*** MATERIAL FOR THIS EXERCISE ***
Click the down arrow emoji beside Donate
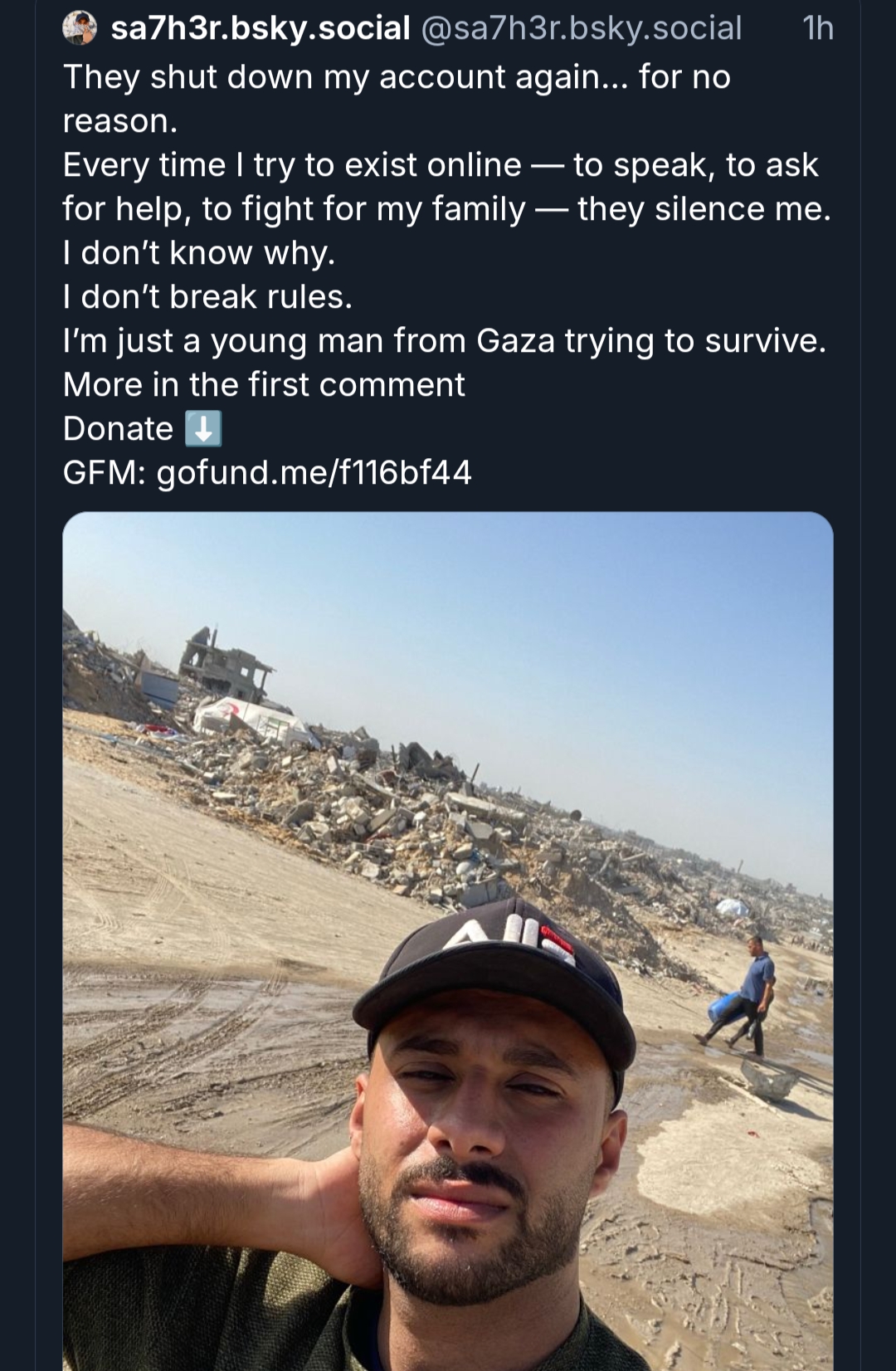Viewport: 896px width, 1371px height. (202, 429)
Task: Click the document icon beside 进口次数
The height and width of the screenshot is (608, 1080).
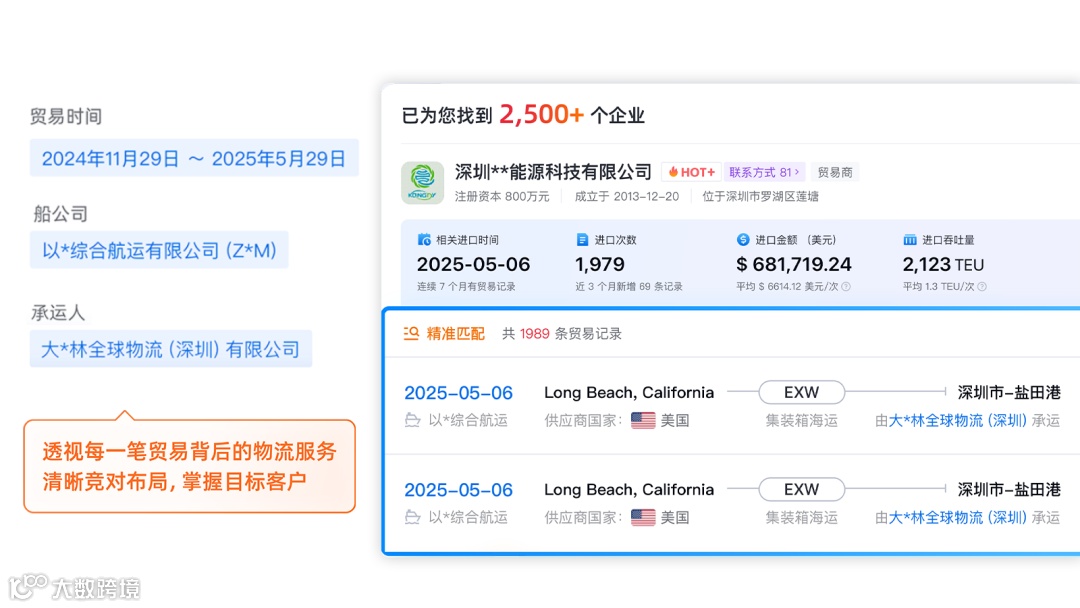Action: [583, 240]

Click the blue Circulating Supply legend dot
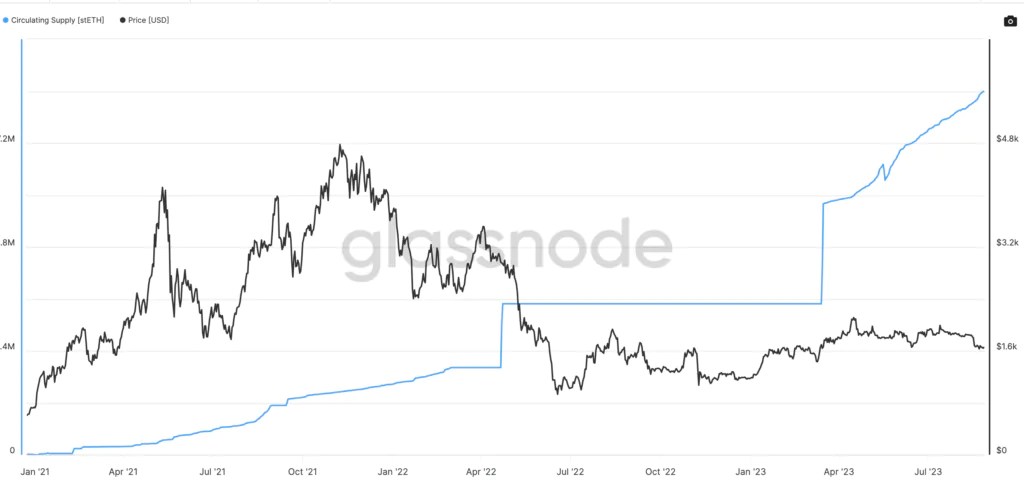tap(6, 21)
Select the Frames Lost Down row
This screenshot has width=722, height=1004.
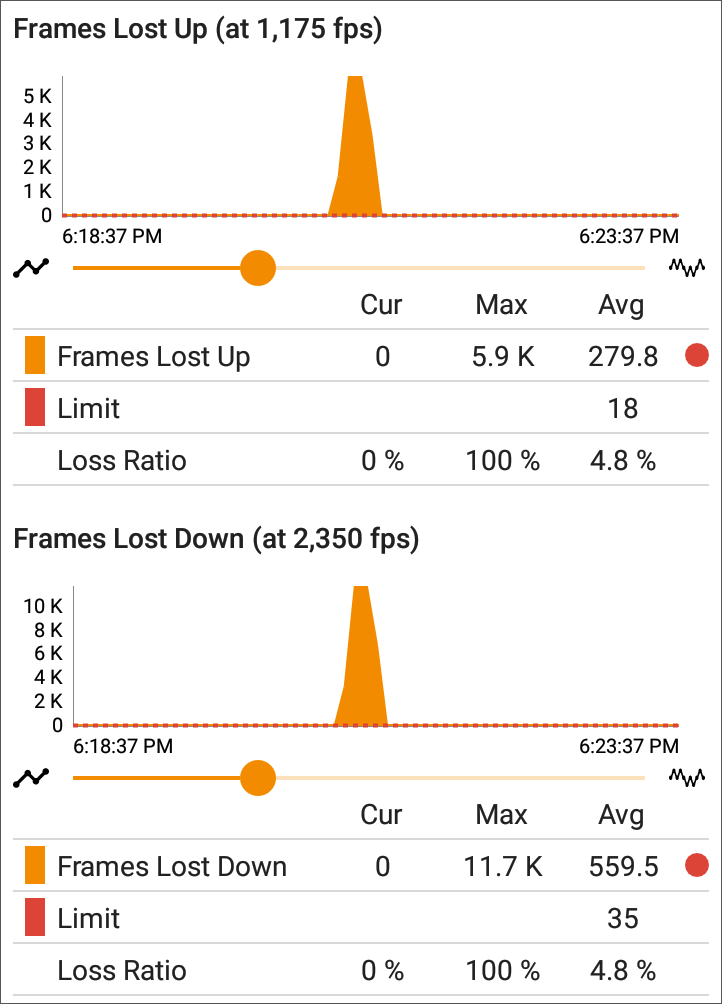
*** End of MATERIAL FOR THIS EXERCISE ***
WHAT YOU NEED TO DO >>
The data needs to be reproduced exactly, please, apart from its pictures.

SOLUTION >>
Click the down arrow emoji beside Donate
Viewport: 896px width, 1371px height. (202, 429)
Task: Click the document icon beside 进口次数
The height and width of the screenshot is (608, 1080).
Action: [583, 240]

Click the blue Circulating Supply legend dot
tap(6, 21)
Select the Frames Lost Down row
This screenshot has width=722, height=1004.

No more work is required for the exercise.